A POLICE officer who shot dead a mentally ill young man armed with a bread knife will not be charged, the Director of Public Prosecution (DPP) has confirmed.
In a statement released yesterday afternoon, the DPP said that after 15 months of consideration it had decided not to commence proceedings against Senior Constable Andrew Rich for murder or manslaughter, following the death of Elijah Holcombe in 2009.
Mr Holcombe, 24, a graduate of Macquarie University, was suffering from a mental health breakdown, characterised by episodes of paranoia and delusions, when Senior Constable Rich and Senior Constable Greg Dufty were asked to find him and take him to Armidale hospital, where nursing staff were concerned about his welfare.
But when the plain-clothes police officers approached Mr Holcombe on June 2, 2009, the student ran away.
Senior Constable Rich pursued him on foot before Mr Holcombe armed himself with a bread knife and ran into a laneway.
Senior Constable Rich asked Mr Holcombe to drop the knife before shooting him once in the chest.
In 2010, a coroner halted an inquest into Mr Holcombe’s death because she believed there was a possibility that criminal charges should be laid.
She referred the file to the DPP, which weighed up whether there was enough evidence to lay charges and whether the case for self-defence would be too strong.
“The Crown had to determine if a charge of murder or manslaughter could be supported on the available evidence, and, if so, whether the Crown could rebut a claim of self-defence or partial self-defence,” a spokeswoman said.
“The director has determined not to commence proceedings against Senior Constable Rich for murder or manslaughter following the fatal shooting of Elijah Holcombe.”
In 2010, the then-NSW state coroner Mary Jerram said: “Having heard the evidence that I have to date, I must say that my view formed more strongly with each passing hour that an indictable offence has been committed.”
The inquest was told that Mr Holcombe, who had suffered from depression for eight years, took his father’s car from their Wee Waa home on June 1 and drove to Armidale.
Mr Holcombe reported the matter to Narrabri police and warned them his son was experiencing paranoid delusions but “would not hurt anybody”.
When Mr Holcombe arrived at Armidale he went to the police station, admitted stealing the car and asked to be taken to Armidale hospital, where he was assessed by a nurse, Carla Rutherford.
In a witness statement, Ms Rutherford said Mr Holcombe appeared paranoid and, despite attempts to keep him at the hospital as a voluntary patient, he was legally allowed to walk out.
When senior constables Rich and Dufty learned Mr Holcombe had discharged himself, they went to the hospital and a nurse asked them to bring him back, because of concerns about his mental health.
The matter will now return to the coroner to make a final finding on Mr Holcombe’s death.
Philip Stewart, the solicitor who represented the family at the inquest, said he hoped the inquest would resume in much less time than it took for the DPP to make a ruling.
“Hopefully the inquest will now resume in a far quicker time than it took for the decision that was announced today – nearly two years since the inquest was terminated and some 16 months in the hands of the DPP,” he said yesterday.
“The inquest is a public forum.

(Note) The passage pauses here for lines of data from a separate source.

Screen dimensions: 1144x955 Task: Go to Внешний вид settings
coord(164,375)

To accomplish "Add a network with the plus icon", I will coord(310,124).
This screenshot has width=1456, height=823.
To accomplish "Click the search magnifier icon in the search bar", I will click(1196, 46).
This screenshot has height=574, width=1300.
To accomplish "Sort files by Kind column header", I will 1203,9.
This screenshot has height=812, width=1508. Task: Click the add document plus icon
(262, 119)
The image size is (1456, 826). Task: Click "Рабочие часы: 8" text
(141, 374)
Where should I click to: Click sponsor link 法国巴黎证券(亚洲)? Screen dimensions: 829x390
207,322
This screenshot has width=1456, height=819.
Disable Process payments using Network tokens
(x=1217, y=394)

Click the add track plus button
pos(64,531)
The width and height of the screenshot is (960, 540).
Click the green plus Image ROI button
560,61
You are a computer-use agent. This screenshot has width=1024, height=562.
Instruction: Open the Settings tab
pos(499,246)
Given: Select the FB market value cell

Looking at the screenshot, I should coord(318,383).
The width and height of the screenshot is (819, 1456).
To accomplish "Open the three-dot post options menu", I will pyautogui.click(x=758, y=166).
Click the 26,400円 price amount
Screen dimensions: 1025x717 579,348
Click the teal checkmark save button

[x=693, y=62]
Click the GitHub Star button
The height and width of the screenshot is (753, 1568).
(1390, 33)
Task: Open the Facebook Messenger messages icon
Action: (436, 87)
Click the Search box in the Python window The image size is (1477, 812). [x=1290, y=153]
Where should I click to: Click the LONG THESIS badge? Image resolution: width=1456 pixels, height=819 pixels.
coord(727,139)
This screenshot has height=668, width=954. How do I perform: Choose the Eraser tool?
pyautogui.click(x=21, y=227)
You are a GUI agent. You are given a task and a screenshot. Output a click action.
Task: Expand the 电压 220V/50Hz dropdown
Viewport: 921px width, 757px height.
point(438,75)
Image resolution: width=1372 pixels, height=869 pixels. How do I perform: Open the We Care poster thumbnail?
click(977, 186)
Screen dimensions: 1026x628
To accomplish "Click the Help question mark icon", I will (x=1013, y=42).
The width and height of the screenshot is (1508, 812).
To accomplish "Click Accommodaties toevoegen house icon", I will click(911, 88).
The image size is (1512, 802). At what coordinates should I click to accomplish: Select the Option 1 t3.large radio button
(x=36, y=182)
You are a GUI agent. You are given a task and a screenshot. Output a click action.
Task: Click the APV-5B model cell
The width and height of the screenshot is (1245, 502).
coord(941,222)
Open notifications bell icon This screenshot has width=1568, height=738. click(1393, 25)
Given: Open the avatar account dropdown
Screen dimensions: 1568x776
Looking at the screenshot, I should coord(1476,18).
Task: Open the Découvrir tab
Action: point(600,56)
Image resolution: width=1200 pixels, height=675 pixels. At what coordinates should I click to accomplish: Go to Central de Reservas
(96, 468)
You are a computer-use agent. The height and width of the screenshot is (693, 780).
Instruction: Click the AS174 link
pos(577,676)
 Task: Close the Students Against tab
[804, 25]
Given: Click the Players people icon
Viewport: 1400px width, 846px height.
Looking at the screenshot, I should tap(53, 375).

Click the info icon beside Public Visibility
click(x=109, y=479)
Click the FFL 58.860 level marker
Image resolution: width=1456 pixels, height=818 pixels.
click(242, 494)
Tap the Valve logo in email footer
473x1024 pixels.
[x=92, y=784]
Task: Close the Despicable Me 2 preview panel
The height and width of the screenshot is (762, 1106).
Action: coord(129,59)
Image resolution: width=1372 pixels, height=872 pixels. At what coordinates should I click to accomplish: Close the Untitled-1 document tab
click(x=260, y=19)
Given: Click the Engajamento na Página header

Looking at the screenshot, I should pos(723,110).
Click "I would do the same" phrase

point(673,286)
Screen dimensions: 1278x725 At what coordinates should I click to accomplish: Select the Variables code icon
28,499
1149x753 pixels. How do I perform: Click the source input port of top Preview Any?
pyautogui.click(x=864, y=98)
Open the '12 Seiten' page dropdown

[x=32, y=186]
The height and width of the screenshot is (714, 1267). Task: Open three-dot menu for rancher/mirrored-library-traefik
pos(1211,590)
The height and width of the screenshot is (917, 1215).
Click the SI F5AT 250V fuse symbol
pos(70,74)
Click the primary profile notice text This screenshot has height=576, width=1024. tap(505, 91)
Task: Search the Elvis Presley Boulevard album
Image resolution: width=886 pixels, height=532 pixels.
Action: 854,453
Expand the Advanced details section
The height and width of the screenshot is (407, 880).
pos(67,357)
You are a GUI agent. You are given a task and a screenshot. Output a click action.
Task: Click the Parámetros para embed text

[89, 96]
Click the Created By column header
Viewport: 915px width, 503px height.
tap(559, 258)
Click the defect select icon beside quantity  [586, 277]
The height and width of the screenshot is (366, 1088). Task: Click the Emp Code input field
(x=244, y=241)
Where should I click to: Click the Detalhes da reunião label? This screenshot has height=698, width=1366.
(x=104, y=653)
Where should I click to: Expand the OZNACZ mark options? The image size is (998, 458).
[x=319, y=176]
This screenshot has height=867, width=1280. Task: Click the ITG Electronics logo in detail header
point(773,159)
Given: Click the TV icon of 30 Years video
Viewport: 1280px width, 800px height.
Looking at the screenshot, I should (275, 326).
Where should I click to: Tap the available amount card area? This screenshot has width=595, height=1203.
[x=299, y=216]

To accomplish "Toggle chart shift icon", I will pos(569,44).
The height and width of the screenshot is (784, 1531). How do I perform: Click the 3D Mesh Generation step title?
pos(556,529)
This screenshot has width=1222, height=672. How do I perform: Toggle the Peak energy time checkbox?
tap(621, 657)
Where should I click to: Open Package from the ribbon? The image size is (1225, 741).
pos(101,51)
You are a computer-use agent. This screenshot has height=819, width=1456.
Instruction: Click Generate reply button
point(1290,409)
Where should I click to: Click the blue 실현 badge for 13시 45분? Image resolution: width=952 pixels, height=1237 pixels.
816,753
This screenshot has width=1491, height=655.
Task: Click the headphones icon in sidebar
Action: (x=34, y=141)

The public are entitled to be made fully aware of the evidence that resulted in the coroner terminating the inquest, as well as any further evidence upon its resumption.
“The shooting of mentally ill people in NSW by police is by no means limited to the Elijah Holcombe matter.
“Hopefully the Holcombe inquest and the Salter PIC inquiry will lead to a safer environment for mentally ill people in this state.”